Baseline - @Robert Mackay - you're in a bit of a purple patch at the moment, Robert, and have produced some really beautiful Challenge pieces for a few months running now. This is no exception: it has a brilliant,
Oldboy-style setup that wouldn't be out of place in the Absurdist Fiction challenge over the road, and
a la @mosaix uses the storm as metaphor for the MC's own mind, and similarly has the storm as the remover of all semblance of what has gone before. This time the storm is internal, implicit, unseen, but no less violent for it. In trying to figure out his way out of the chrome-plated rat's nest of wires and bacon, he chips away at his own memories, little by little. Brilliantly high-concept and bleak.
Madiha - @Venusian Broon - what can I say? Sheer imagination at work; the fact you've squeezed so much history and world into such a short space is admirable. Yet everything feels real and complete and believable. It's also uproariously camp and funny, with stage management, makeup and acting directions being required in order to prevent nuclear catastrophe. In an insane world, it's as good a method as any for preventing global meltdown. Like Robert Mackay's effort above, it also is wonderfully absurd, with the loop repeating every 13 hours, just in time for the matinée performance. This is probably what it feels like to do panto in a crummy seaside town in front of a group of pissed-up navvies, night after night after night. Though after that you'd probably be praying for the apocalypse.

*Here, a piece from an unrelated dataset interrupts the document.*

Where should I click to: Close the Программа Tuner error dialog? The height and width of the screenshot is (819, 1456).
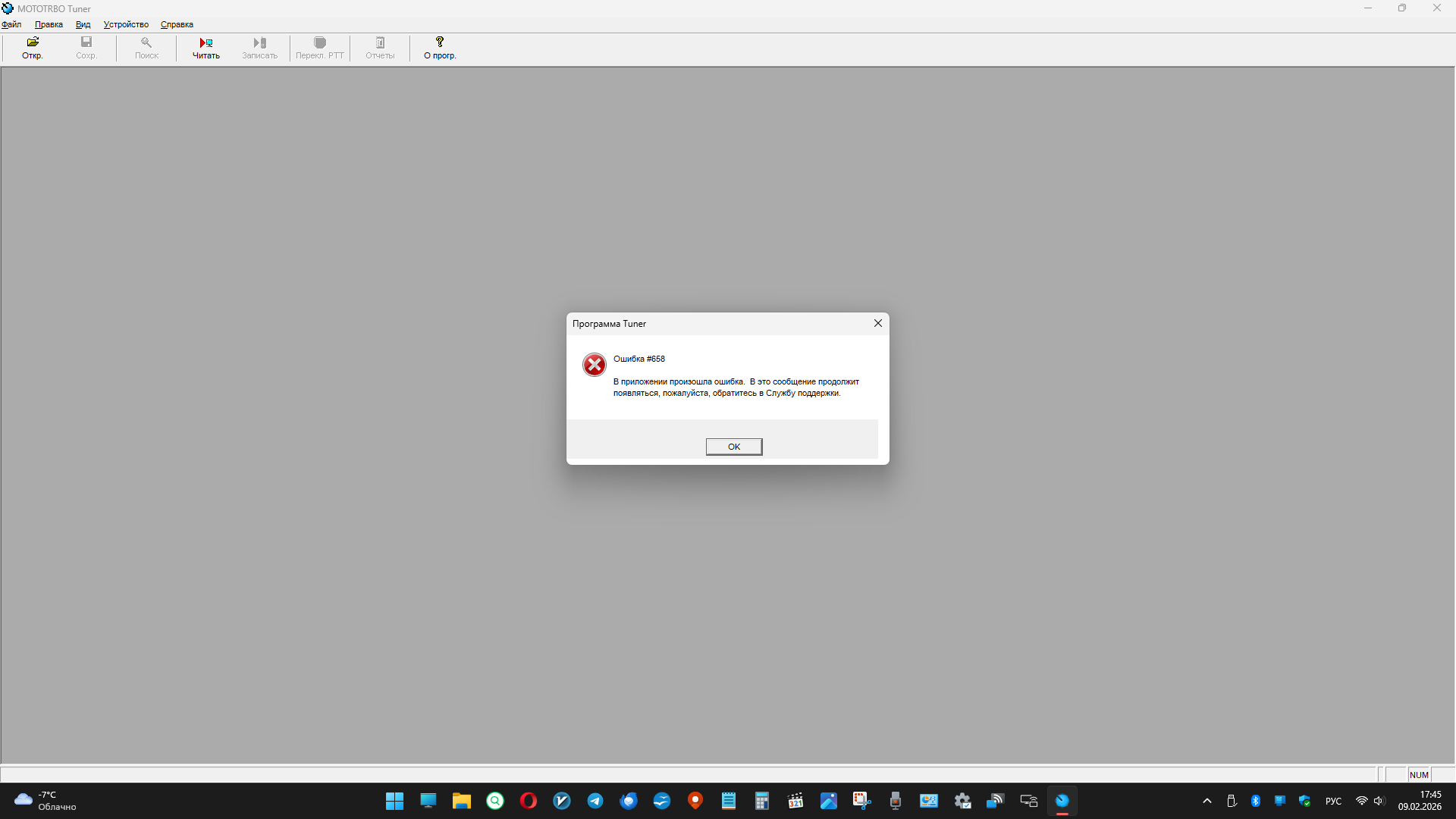[x=877, y=323]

Beneath The Storm God's Eye - @alchemist - wonderful, classic fantasy about nature's power to instigate rebirth and regeneration. Very tight storytelling combine with the mythological to create an epic scope of an arid world in need of relief, but also has room to display the human: random acts of kindness that can ripple out to become the seeds of events of cosmic significance.
Toe The Line - @Hex - Ok, ok. Let's deal with the chicken first. Best. Last. Line. Ever. I mean, talk about battery hens... But it takes more than a bit of voltry-poultry to make it onto my shortlist, and luckily the rest of this blackly comic tale of the epic mundane delivers in spades. A cynical voice tells the tale of the everyday tribulations of lower-middle-class interplanetary economic migrants, ending in an apocalyptic teatime. A barmy tale whose heart lies in the humourous figure of the wife, forever knitting: whether it be stitching her crochet patterns, knitting bones back together, or weaving her magic to wreak revenge upon the everyday morons who make our lives just a tad too difficult. Rock on, chick.